PASSAGE:
* * * * *

Still, keep your eyes on that finish line. As in the new book, “Making the Best of What’s Left” by Judith Viorst, you’d hate if it sneaks up on you.
Just over two years ago, in late 2022, Judith Viorst’s husband of more than six decades, Milton, died in his sleep after a short illness. He wasn’t “allowed” to do it, she says, but he did anyway and she became a widow, thereby joining a club nobody wants to belong to.
Also, nobody explains how to be a widow, so Viorst does. Among other things.
Not long before Milton died, for instance, they moved away from a house that Viorst loved, into an “RC,” a retirement community. Emphasis on the word “community” because Viorst says she isn’t lonely. With so many things available to do and so many people around to do them with, she doesn’t see how anyone can be lonely, really. She knows lots of people who use their “Final Fifth” of life to serve, give, act, and enjoy. Not that anyone has to be active, because the Final Fifth of life should be what you want it to be.

* * * * *

RECORDED INFORMATION:

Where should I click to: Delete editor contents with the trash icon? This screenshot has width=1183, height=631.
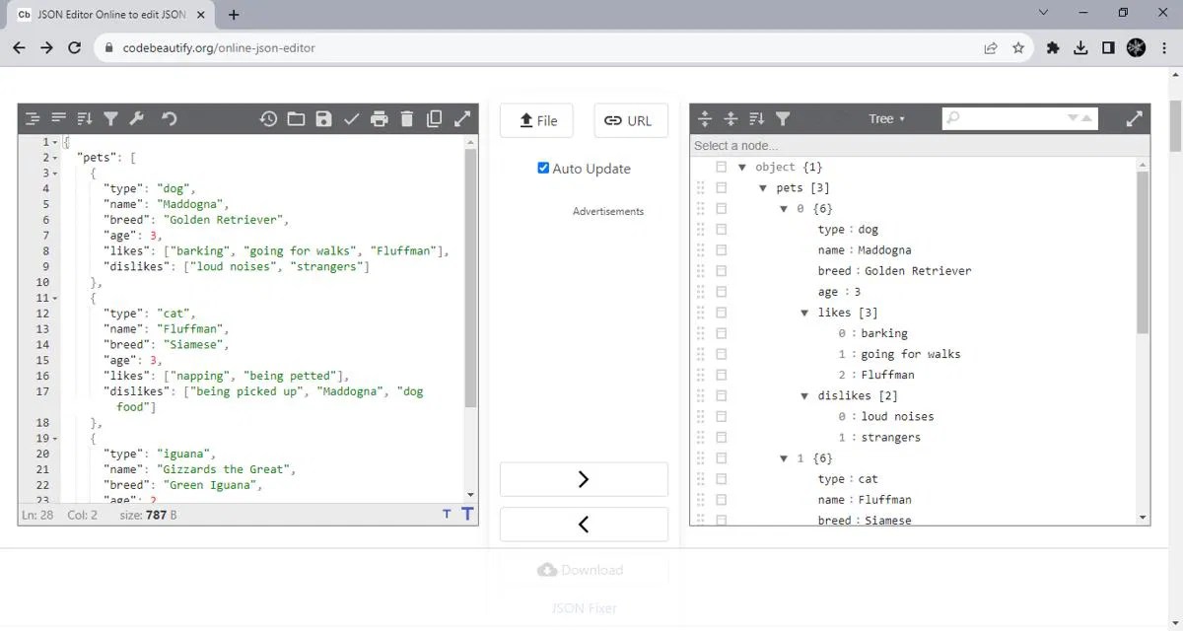click(407, 118)
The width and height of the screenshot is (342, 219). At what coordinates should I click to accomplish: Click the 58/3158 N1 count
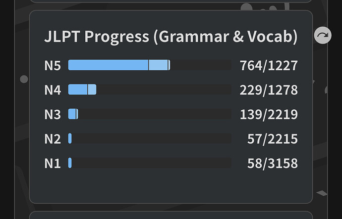(273, 163)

* * * * *

SET PROBLEM: Can you return the part of the book review above that falls between "Just over two" and "want it to be.", inclusive?

SOLUTION:
Just over two years ago, in late 2022, Judith Viorst’s husband of more than six decades, Milton, died in his sleep after a short illness. He wasn’t “allowed” to do it, she says, but he did anyway and she became a widow, thereby joining a club nobody wants to belong to.
Also, nobody explains how to be a widow, so Viorst does. Among other things.
Not long before Milton died, for instance, they moved away from a house that Viorst loved, into an “RC,” a retirement community. Emphasis on the word “community” because Viorst says she isn’t lonely. With so many things available to do and so many people around to do them with, she doesn’t see how anyone can be lonely, really. She knows lots of people who use their “Final Fifth” of life to serve, give, act, and enjoy. Not that anyone has to be active, because the Final Fifth of life should be what you want it to be.